Is there a solution to achieve my purpose somehow?

enter image description here

xk flag
From your comments on the existing answer: "actually my purpose is not for security reason, but to convince people who guess what this image is talking about. If I tell the answer `broken heart` after they surrender, ofcourse they dont believe me, so that's why I put hash inside the image." If the goal is simply to have a commitment (to the text `broken heart`), why isn't including a hash of the thing you committed to in the picture enough? Why does *the image itself* also have to hash to the same thing as what you committed to?
cn flag
All modern hashing algorithms are intentionally designed to mitigate this possibility. What you're asking for is to find a hashing algorithm that does not have [preimage attack](https://en.wikipedia.org/wiki/Preimage_attack) resistance. This is why, for example, a PGP-signed message includes all of the text in the email *except* for the signature. It would be impossible to calculate the signature that includes itself in the text, at least as far as we're aware.
Joseph Sible-Reinstate Monica avatar
vn flag
https://news.ycombinator.com/item?id=13823704
Score:13
in flag

is there a solution how to achieve my purpose?
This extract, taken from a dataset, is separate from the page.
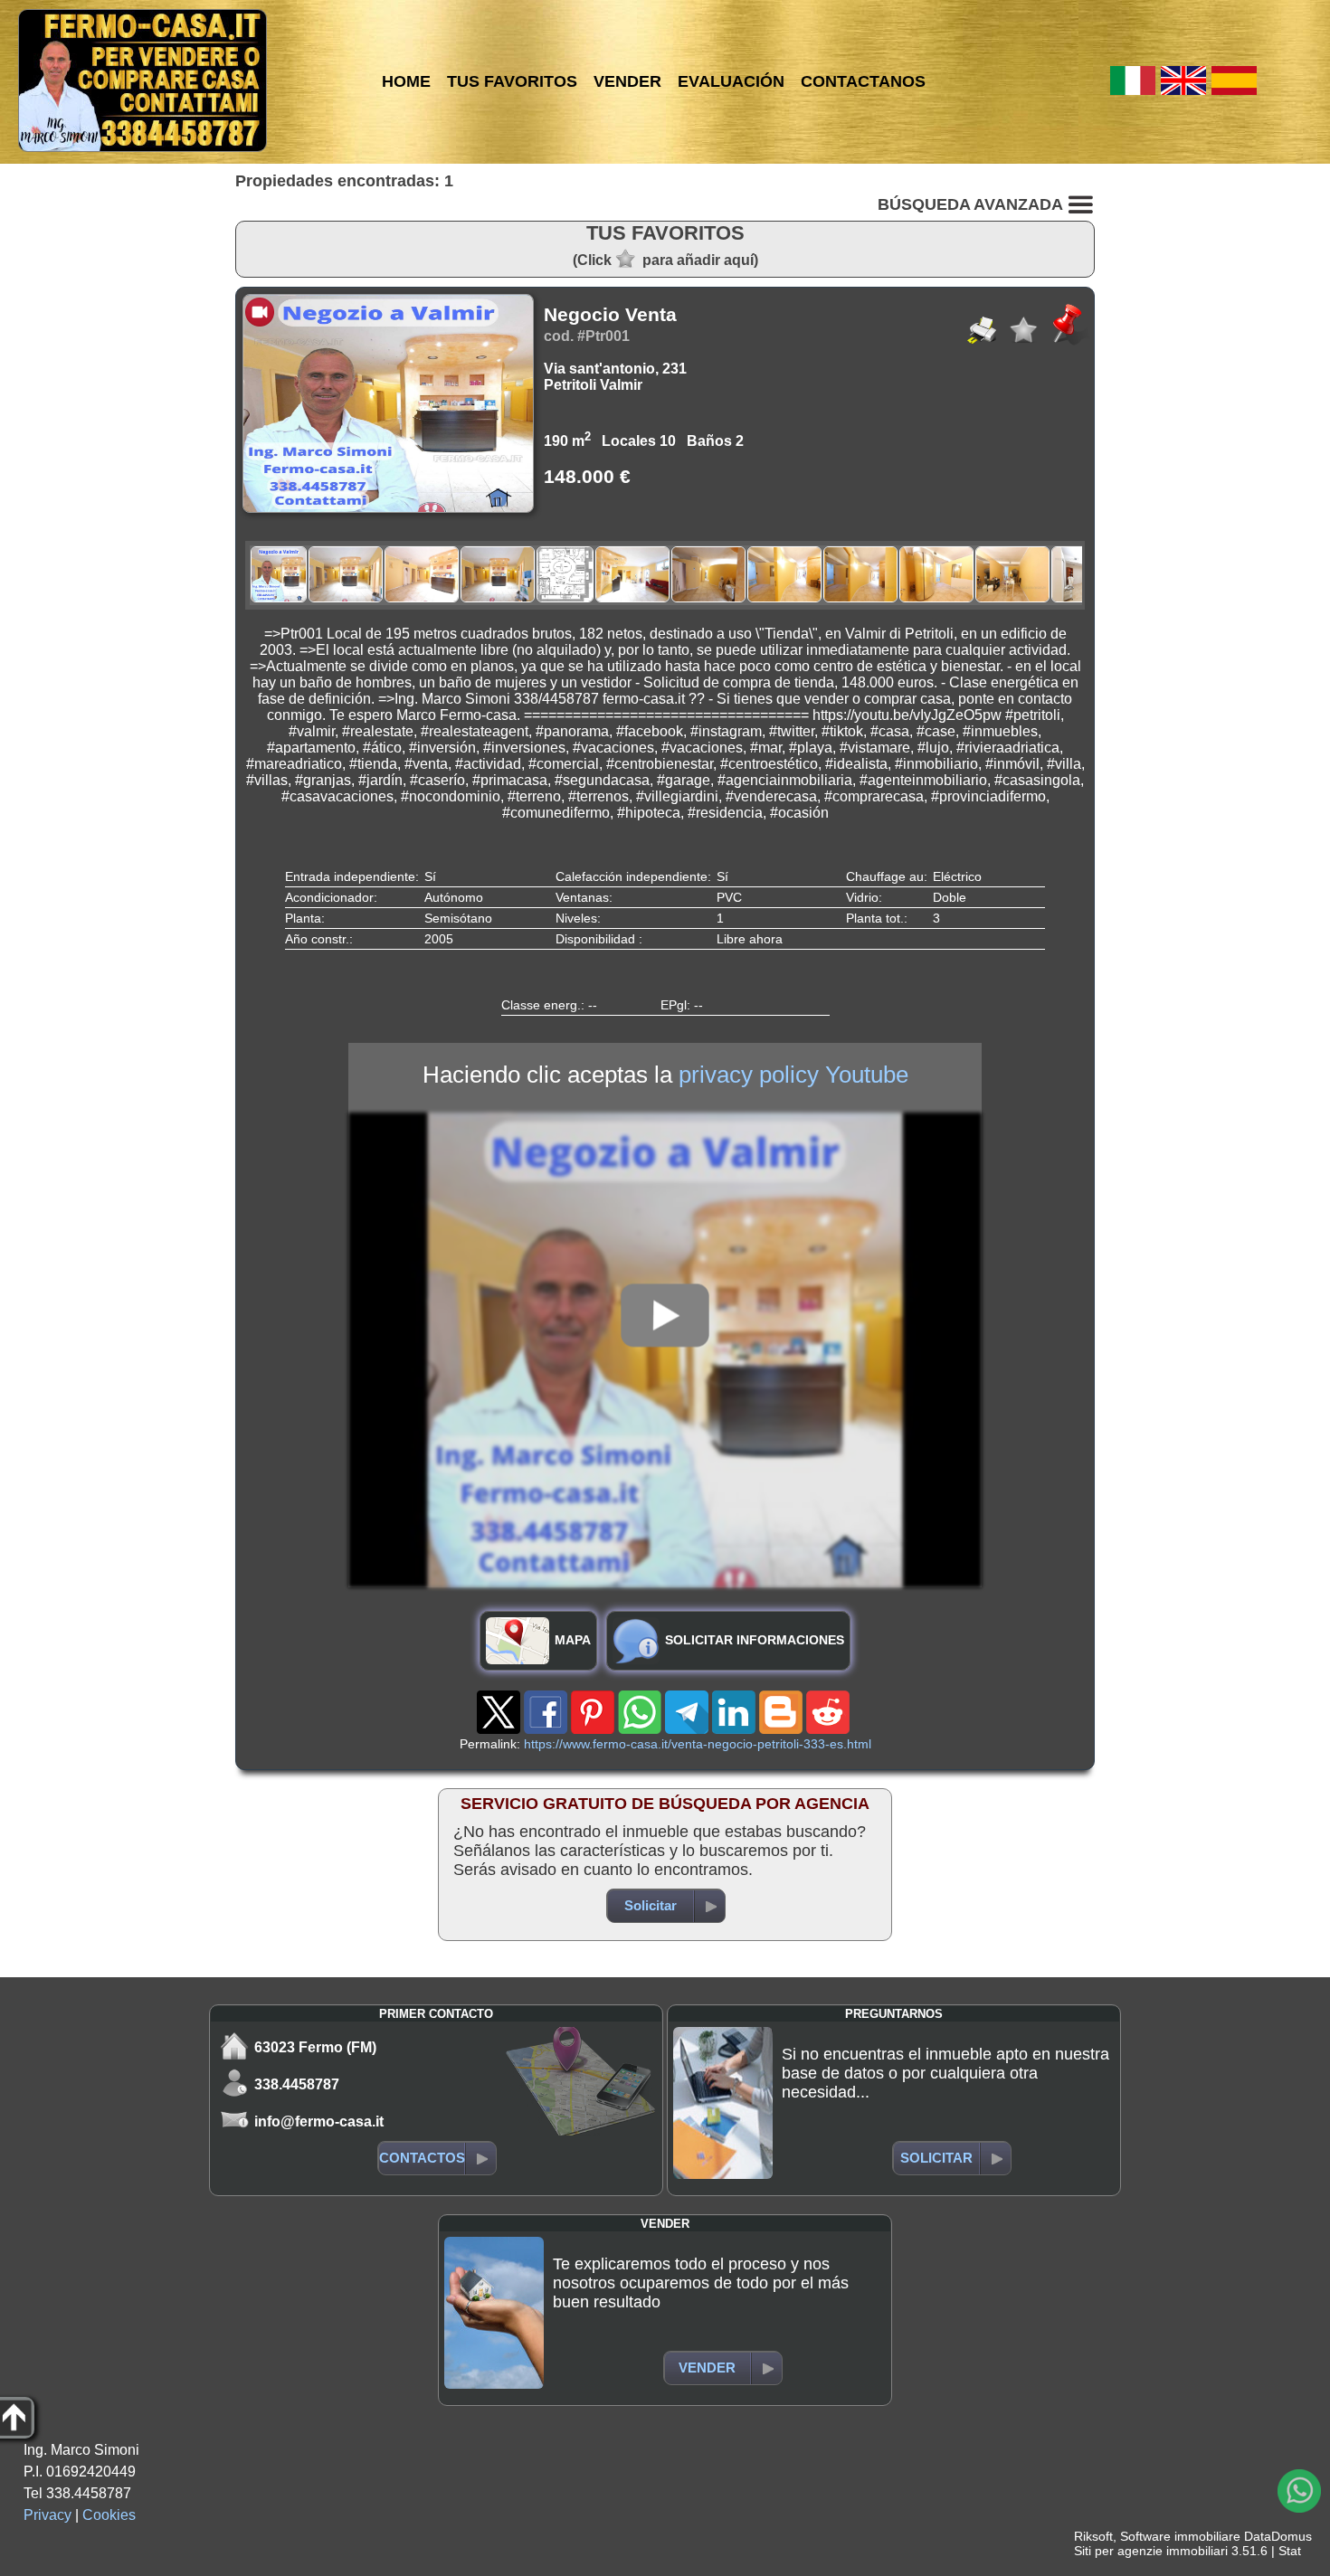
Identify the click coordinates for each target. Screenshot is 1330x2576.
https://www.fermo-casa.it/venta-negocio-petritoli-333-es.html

We can re-formalize your question in a general form as;

Find a text that contains its hash inside of it. $$\text{digest-value} = \operatorname{Hash}(\text{some part| digest-value | some other part)})$$

When you change the text, the hash value will be changed. This is not possible with cryptographic hash functions since the search is beyond all.

What you can do;

  • if the hash text is really 16 hex values, then you try all possible $2^{64}$ values to match. We may assume that you use SHA-256 and trim the result. The drawback is this; we don't know that trimmed SHA-256 attains all values.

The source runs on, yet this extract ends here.